Gonzalo Polanco, Director  Centro de Estudios Tributarios, Facultad de Economía y Negocios, Universidad de Chile, Pulso.

Los tributos no fueron creados con el fin de desincentivar conductas, por lo tanto, su uso como herramienta de política pública está sujeto a limitaciones, tal como lo demuestra la investigación.

El día 29 de diciembre entró a regir el impuesto a los vehículos nuevos livianos y medianos establecido por la ley 20.780. El nuevo impuesto será determinado por el Servicio de Impuestos Internos (SII) sobre la base de una fórmula que considera el rendimiento urbano, las emisiones de óxido de nitrógeno y el precio del vehículo.

Como era esperable, al comenzar la aplicación de este nuevo impuesto empezaron a escucharse las críticas, entre las cuales una de las más recurrentes se relaciona con la real posibilidad de que este instrumento produzca una efectiva disminución en los contaminantes.

Se dice que este impuesto grava la venta de vehículos, no su utilización efectiva, por lo que no afecta en realidad el acto de contaminar. En otras palabras, al imponer un tributo a la venta, quien viaja todos los días a su oficina en automóvil paga lo mismo que quien lo usa solo los fines de semana, en circunstancias que el nivel de polución generado por ambos es totalmente diferente. El impuesto tal vez podría disuadir a quienes quieran comprar, pero una vez adquirido, el vehículo puede ser usado sin considerar el impacto social de esa conducta.

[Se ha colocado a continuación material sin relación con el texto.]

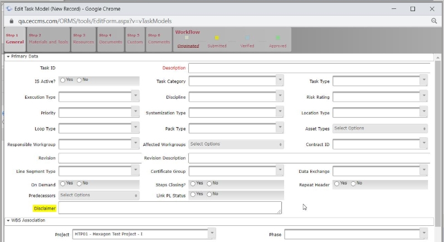Collapse the Primary Data section
The height and width of the screenshot is (242, 444).
[x=8, y=56]
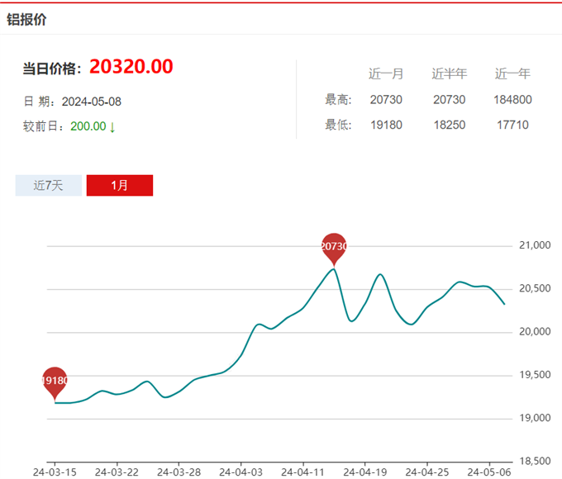
Task: Click the 近一月 column header
Action: (386, 74)
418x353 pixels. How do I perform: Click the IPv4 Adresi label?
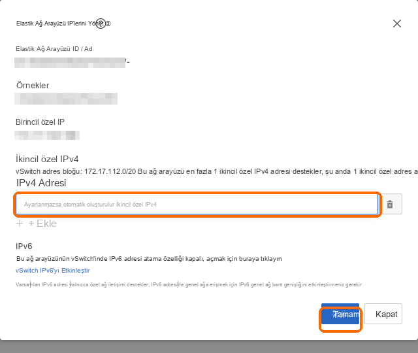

Se indica, por otra parte, que es un contrasentido que en la fórmula se considere el precio del vehículo, ya que los automóviles de mayor valor tendrán un mayor impuesto, siendo que al menos parte del señalado mayor valor se debe al desarrollo de tecnologías menos contaminantes.

En esta misma línea, el hecho de que el impuesto grave -al igual que el IVA- solo la venta de automóviles nuevos, hace más atractivo el mercado de vehículos usados, que son precisamente los menos amigables con el medioambiente. No sería difícil imaginar un escenario futuro en que las familias solo trasladen su consumo desde máquinas nuevas a usadas, sin disminuir el parque vehicular.

Las críticas parecen razonables. No obstante, se debe considerar una cuestión que -por obvia- puede ser dejada de lado: el sistema tributario tiene por función principal recaudar recursos para que el Estado cumpla sus funciones. Los tributos no fueron creados con el fin de desincentivar conductas, por lo tanto, su uso como herramienta de política pública está sujeto a limitaciones que han sido ampliamente estudiadas en la literatura.

Idealmente se debería gravar el uso y no la venta; sin embargo, basta pensar las dificultades que podría acarrear la fiscalización de la circulación de cada uno de los vehículos en el país; el precio efectivamente no es un elemento que esté relacionado con los niveles de contaminantes que las máquinas emiten, y probablemente se debe sincerar que en Chile estos impuestos no solo son reguladores, sino que también los gobiernos esperan que sean recaudadores, atendiendo además a elementos de equidad -o de sensibilidad política, según se los quiere llamar- para que los contribuyentes de mayores ingresos no aparezcan pagando un impuesto inferior a los de menores ingresos.

Por ejemplo, por más eficiente que sea un impuesto, este no puede sustituir el efecto de un buen sistema de transporte público que disminuya la polución. En definitiva, se debe entender que estos son impuestos verdes, pero con tonalidades de muchos colores.

*El autor es director ejecutivo Centro de Estudios Tributarios (CET) Universidad de Chile.